● **Stated problem**
Duplicate the listing lines below, from the line containing "Task: Open the Map icon in sidebar" through the line containing "Action: tap(85, 162)", both ends included.

● **Records for this task**

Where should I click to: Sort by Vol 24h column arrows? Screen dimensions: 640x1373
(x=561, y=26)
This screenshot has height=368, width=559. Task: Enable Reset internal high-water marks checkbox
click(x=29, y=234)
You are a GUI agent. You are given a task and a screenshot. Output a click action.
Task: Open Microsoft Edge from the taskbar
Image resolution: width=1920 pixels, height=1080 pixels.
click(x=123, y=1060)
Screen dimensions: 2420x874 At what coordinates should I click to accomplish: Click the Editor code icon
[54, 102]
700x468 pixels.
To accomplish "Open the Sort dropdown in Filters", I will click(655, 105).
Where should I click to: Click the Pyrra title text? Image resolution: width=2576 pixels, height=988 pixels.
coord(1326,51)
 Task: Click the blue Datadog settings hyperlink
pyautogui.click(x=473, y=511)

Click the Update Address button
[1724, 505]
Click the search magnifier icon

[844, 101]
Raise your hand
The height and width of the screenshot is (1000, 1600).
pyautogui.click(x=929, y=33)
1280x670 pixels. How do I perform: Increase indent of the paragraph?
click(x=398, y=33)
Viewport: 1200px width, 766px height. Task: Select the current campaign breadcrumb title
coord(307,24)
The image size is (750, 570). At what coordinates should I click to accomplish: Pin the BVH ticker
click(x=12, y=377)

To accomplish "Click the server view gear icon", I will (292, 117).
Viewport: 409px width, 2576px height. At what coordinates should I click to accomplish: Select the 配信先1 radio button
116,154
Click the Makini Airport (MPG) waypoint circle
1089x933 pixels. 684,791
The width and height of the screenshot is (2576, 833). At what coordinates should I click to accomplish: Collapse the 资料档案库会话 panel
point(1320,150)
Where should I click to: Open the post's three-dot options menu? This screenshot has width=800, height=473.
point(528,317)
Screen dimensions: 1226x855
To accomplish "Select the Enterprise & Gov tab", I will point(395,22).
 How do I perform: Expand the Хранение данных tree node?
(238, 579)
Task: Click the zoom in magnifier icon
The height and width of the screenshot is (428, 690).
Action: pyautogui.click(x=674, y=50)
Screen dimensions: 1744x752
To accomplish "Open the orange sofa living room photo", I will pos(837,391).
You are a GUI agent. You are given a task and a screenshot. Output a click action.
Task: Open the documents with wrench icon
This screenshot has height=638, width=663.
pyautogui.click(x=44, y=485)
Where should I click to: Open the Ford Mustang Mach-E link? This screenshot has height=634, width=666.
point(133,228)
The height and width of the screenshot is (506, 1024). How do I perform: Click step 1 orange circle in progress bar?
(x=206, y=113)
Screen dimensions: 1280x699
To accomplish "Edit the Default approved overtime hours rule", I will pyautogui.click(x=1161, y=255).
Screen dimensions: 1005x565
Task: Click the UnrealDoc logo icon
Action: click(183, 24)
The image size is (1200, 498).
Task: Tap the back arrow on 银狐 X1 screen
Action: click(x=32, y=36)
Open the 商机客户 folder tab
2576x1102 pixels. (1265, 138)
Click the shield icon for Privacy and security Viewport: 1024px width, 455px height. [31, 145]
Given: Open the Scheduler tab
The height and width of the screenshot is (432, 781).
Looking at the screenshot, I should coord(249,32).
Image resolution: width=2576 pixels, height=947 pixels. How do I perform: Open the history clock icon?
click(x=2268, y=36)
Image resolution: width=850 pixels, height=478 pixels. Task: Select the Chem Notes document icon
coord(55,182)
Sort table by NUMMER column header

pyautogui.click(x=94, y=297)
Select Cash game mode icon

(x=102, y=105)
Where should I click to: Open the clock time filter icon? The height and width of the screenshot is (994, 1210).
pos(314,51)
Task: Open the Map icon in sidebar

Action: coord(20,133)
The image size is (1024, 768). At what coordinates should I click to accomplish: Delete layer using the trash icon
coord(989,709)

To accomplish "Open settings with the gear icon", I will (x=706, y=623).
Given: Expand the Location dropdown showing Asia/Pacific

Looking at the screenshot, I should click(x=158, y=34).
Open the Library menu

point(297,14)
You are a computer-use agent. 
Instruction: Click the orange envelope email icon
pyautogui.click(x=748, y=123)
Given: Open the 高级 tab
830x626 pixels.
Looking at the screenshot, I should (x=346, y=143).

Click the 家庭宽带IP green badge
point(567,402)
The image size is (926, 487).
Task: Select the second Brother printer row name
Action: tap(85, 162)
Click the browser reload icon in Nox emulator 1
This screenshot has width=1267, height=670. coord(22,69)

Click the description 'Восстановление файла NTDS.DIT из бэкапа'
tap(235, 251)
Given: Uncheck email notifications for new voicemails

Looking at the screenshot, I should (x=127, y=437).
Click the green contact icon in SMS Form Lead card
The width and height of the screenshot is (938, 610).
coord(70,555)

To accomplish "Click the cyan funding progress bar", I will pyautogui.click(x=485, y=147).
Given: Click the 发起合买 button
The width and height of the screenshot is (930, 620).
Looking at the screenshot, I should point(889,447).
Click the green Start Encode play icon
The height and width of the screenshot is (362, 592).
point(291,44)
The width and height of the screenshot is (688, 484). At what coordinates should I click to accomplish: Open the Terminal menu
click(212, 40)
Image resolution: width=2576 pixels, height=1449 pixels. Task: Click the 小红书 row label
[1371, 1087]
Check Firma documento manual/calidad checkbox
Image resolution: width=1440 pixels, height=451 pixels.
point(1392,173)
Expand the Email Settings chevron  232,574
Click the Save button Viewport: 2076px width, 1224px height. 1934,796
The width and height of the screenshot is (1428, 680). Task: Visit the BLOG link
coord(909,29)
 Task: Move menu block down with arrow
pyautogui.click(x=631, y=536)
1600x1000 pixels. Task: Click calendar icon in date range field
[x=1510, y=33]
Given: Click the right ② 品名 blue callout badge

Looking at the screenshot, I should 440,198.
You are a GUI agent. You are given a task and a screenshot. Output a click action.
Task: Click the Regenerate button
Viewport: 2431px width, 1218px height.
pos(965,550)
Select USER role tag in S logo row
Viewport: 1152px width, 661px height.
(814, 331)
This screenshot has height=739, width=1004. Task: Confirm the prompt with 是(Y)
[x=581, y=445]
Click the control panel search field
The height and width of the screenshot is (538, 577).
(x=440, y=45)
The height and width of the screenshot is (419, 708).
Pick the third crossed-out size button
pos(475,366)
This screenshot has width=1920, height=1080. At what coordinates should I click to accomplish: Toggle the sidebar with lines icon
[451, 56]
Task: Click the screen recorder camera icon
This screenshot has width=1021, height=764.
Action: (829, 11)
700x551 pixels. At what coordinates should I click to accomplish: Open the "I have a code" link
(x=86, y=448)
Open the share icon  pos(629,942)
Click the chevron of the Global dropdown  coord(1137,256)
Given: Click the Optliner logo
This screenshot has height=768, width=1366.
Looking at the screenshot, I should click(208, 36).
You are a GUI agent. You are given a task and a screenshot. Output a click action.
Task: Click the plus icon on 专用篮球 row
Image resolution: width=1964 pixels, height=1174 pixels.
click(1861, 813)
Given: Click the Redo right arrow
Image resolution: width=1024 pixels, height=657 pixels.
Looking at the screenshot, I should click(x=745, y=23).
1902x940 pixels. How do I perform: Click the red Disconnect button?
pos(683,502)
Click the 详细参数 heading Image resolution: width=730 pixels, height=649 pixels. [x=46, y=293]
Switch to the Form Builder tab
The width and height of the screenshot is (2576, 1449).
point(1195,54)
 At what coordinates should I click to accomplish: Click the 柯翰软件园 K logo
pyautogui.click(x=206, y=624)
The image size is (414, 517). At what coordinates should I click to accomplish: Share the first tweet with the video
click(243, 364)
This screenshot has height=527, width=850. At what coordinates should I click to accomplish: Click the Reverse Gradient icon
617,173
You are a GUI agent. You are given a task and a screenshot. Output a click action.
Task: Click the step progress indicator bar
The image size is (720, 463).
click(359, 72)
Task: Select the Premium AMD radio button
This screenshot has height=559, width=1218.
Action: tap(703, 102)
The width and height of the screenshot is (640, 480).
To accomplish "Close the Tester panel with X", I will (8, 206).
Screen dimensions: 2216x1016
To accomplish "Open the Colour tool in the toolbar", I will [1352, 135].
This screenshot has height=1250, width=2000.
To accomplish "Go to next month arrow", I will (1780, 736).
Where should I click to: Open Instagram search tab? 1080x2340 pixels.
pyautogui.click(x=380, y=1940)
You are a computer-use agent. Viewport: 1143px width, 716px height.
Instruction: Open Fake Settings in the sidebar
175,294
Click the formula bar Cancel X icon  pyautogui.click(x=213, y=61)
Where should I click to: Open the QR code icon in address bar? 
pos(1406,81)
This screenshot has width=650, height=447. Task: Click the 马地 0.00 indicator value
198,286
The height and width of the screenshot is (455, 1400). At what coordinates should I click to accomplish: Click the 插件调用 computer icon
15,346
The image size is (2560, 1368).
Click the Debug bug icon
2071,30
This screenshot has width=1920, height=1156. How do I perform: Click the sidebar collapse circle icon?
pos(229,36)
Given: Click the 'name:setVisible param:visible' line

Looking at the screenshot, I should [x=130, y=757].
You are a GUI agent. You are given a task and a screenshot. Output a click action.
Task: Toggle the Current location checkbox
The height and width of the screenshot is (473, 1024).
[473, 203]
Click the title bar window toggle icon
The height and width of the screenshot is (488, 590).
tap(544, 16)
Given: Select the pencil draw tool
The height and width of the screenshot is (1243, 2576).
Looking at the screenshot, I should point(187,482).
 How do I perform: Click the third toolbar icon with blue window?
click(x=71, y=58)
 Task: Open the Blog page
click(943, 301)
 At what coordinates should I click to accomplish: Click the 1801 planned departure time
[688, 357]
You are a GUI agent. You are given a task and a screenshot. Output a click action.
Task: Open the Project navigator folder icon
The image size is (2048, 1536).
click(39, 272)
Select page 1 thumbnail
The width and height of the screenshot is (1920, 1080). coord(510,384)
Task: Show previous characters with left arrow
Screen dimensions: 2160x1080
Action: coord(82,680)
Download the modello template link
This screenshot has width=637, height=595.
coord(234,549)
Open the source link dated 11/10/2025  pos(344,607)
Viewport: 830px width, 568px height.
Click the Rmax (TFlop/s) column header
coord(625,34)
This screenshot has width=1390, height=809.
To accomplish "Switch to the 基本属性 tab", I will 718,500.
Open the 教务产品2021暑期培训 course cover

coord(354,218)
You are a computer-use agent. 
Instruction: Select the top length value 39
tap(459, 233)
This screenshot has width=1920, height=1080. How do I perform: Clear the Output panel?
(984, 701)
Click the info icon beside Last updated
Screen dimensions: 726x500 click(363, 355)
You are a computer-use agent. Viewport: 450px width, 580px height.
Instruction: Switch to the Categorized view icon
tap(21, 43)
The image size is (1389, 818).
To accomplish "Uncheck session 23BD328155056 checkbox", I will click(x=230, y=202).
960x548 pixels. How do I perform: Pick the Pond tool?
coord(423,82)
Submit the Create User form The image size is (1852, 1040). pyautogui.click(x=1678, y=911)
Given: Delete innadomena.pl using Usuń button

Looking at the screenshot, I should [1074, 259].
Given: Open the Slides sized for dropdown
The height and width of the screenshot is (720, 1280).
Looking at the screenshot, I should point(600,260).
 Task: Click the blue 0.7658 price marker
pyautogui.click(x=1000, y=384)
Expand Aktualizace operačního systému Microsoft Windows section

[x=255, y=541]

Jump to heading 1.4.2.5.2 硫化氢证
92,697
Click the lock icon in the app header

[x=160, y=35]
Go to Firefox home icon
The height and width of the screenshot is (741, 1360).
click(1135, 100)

● **Output of the task**
Task: Open the Map icon in sidebar

Action: coord(20,133)
The image size is (1024, 768). At what coordinates should I click to accomplish: Delete layer using the trash icon
coord(989,709)

To accomplish "Open settings with the gear icon", I will (x=706, y=623).
Given: Expand the Location dropdown showing Asia/Pacific

Looking at the screenshot, I should click(x=158, y=34).
Open the Library menu

point(297,14)
You are a computer-use agent. 
Instruction: Click the orange envelope email icon
pyautogui.click(x=748, y=123)
Given: Open the 高级 tab
830x626 pixels.
Looking at the screenshot, I should (x=346, y=143).

Click the 家庭宽带IP green badge
point(567,402)
The image size is (926, 487).
Task: Select the second Brother printer row name
Action: tap(85, 162)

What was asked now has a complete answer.